语法解析器续:case..when表达式计算
之前写过一篇博客,是关于如何解析类似sql之类的解析器实现参考:https://www.cnblogs.com/yougewe/p/13774289.html
之前的解析器,更多的是是做语言的翻译转换工作,并不涉及具体的数据运算。而且抛弃了许多上下文关联语法处理,所以相对还是简单的。
那么,如果我们想做一下数据运算呢?比如我给你一些值,然后给你一个表达式,你可以给出其运算结果吗?
1. 表达式运算难度如何?
比如,已知表达式为, field1 > 0 and field2 > 0, 然后已知道值 field1 = 1, field2 = 2; 那么,此运算结果必当为true。这很理所当然!
但以上,仅为人工处理,自己用大脑做了下运算,得到结果。如果转换为代码,又当如何?
我想,我们至少要做这么几件事:
1. 解析出所有字段有field1, field2;
2. 解析出比较运算符 >;
3. 解析出右边具体的比较值;
4. 解析出连接运算符and;
5. 做所有的比较运算;
6. 关联优先级得到最终结果;
怎么样?现在还觉得很简单吗?如果是,请收下我的膝盖!
但是,如果真要做这种泛化的场景,那就相当相当复杂了,要知道类似于HIVE之类的重量级产品,语法解析都是其中重要的组成部分。

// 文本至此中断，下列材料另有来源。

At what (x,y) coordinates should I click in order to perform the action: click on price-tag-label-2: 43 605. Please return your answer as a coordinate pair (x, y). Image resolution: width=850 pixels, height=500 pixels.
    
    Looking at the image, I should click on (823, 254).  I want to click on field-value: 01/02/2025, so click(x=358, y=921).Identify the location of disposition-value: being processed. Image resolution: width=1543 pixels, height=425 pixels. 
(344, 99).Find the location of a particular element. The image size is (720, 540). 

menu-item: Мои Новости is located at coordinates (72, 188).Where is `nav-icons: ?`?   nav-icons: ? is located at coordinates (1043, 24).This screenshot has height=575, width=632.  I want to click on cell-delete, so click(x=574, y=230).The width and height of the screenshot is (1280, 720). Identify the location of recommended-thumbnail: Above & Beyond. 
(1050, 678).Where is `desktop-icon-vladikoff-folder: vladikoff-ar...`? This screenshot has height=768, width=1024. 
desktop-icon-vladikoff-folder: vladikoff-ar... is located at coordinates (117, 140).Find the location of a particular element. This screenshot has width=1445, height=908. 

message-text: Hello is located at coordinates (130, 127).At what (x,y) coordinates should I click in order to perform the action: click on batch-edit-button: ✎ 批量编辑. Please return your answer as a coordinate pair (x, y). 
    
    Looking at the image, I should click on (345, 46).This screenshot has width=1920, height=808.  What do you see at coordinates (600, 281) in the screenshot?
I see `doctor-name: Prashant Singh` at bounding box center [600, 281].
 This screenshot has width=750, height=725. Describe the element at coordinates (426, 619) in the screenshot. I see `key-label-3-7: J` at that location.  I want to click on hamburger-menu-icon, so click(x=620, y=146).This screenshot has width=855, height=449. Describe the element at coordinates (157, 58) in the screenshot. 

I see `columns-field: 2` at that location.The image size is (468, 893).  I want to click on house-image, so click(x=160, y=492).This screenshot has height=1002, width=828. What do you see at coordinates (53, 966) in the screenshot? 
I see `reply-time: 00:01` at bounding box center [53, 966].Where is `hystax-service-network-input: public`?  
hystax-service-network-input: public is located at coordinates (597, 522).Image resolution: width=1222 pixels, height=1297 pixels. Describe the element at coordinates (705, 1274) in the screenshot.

实际上,这可能涉及到相当多的语言规范需要做了。所以,必然超出我们的简化理解范围。
所以,我这里仅挑一个简单场景做解析:即如题所说,case..when..的解析。
所以,我们可以范围缩减为,给定表达式:case when field1 > 0 then 'f1' else 'fn' end; 的判断解析。比如给定值 field1=1, 则应得到结果 f1, 如果给定值 field1=0, 则应得到结果 fn.
在划定范围之后,好像更有了目标感了。但是问题真的简单了吗?实际上,还是有相当多的分支需要处理的,因为case..when..中可以嵌套其他语法。所以,我们只能尽力而为了。
2. case..when..表达式运算的实现
命题确立之后,我们可以开始着手如何实现了。如上描述,我们有两个已知条件:表达式和基础值。
基于上一篇文章的解析,我们基本可以快速得到所有组成case when 的元素token信息了。这就为我们省去了不少事。这里,我着重给一个如何获取整个case..when..词句的实现,使其可形成一个独立的词组。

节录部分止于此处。